Restate word for word the lines in the listing below, starting at the line containing "Task: Click the chart line peak near 6.00" and ending at the line containing "The image size is (1000, 1000).", both included; leave out the rest.

>>>

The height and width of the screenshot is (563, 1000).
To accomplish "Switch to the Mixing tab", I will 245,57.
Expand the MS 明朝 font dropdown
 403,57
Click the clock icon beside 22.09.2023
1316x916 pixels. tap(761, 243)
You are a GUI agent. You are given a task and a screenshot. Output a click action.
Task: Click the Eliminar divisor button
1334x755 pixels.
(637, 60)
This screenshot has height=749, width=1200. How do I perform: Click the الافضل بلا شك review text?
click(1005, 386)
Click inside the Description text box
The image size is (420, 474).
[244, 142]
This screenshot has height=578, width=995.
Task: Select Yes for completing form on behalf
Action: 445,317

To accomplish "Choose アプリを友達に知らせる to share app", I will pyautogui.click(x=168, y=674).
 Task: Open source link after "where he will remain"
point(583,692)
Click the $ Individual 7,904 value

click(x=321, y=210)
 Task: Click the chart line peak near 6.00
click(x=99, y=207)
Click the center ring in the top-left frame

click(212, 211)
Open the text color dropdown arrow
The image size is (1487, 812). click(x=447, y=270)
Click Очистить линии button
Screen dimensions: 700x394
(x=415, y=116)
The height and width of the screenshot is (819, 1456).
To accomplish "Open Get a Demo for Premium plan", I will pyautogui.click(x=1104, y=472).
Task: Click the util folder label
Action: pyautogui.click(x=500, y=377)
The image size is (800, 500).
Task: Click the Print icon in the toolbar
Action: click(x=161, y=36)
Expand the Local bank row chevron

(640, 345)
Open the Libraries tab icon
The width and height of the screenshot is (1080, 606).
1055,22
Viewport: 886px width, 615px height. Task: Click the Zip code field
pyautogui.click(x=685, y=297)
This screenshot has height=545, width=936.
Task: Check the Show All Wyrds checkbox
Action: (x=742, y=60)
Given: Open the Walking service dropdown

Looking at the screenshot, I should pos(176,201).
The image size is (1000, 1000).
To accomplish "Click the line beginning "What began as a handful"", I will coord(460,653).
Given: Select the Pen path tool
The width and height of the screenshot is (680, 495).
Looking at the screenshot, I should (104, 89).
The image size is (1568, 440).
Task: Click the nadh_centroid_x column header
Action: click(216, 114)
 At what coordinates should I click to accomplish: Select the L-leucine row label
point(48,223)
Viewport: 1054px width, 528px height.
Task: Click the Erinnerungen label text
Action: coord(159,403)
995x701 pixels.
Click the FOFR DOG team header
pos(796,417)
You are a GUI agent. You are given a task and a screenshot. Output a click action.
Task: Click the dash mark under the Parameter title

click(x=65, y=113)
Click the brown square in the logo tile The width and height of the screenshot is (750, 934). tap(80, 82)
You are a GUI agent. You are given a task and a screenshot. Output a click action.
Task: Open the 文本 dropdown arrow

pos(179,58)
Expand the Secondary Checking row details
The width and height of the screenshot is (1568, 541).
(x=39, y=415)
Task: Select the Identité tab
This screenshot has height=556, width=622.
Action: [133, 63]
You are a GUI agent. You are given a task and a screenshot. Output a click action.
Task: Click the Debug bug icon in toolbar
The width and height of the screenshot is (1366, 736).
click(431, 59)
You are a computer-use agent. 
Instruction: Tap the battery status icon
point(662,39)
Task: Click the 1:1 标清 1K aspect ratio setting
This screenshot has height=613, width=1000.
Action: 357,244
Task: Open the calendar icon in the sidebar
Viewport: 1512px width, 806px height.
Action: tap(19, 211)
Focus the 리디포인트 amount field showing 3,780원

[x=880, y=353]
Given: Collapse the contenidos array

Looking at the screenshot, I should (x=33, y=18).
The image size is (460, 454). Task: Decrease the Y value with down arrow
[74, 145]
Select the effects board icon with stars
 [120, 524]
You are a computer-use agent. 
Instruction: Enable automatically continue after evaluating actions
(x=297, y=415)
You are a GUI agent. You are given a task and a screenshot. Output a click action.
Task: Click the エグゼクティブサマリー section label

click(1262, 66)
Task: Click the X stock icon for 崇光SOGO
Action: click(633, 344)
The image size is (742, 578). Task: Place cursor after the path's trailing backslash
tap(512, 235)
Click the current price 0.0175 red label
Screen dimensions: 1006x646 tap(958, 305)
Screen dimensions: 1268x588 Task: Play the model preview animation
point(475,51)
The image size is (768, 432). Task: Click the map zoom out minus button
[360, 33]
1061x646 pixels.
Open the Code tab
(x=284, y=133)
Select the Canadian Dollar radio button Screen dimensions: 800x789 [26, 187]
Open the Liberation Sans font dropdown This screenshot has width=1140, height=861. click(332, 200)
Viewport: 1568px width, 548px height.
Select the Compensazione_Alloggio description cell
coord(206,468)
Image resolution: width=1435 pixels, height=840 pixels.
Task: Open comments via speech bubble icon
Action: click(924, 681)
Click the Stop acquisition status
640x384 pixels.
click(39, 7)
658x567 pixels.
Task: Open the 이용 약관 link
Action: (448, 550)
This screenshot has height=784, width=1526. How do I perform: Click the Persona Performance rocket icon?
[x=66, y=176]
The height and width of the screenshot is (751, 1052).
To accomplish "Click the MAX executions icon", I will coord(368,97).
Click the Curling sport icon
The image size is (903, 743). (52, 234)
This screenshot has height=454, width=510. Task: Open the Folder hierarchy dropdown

<<<

SOLUTION:
 Task: Click the chart line peak near 6.00
click(x=99, y=207)
Click the center ring in the top-left frame

click(212, 211)
Open the text color dropdown arrow
The image size is (1487, 812). click(x=447, y=270)
Click Очистить линии button
Screen dimensions: 700x394
(x=415, y=116)
The height and width of the screenshot is (819, 1456).
To accomplish "Open Get a Demo for Premium plan", I will pyautogui.click(x=1104, y=472).
Task: Click the util folder label
Action: pyautogui.click(x=500, y=377)
The image size is (800, 500).
Task: Click the Print icon in the toolbar
Action: click(x=161, y=36)
Expand the Local bank row chevron

(640, 345)
Open the Libraries tab icon
The width and height of the screenshot is (1080, 606).
1055,22
Viewport: 886px width, 615px height. Task: Click the Zip code field
pyautogui.click(x=685, y=297)
This screenshot has height=545, width=936.
Task: Check the Show All Wyrds checkbox
Action: (x=742, y=60)
Given: Open the Walking service dropdown

Looking at the screenshot, I should pos(176,201).
The image size is (1000, 1000).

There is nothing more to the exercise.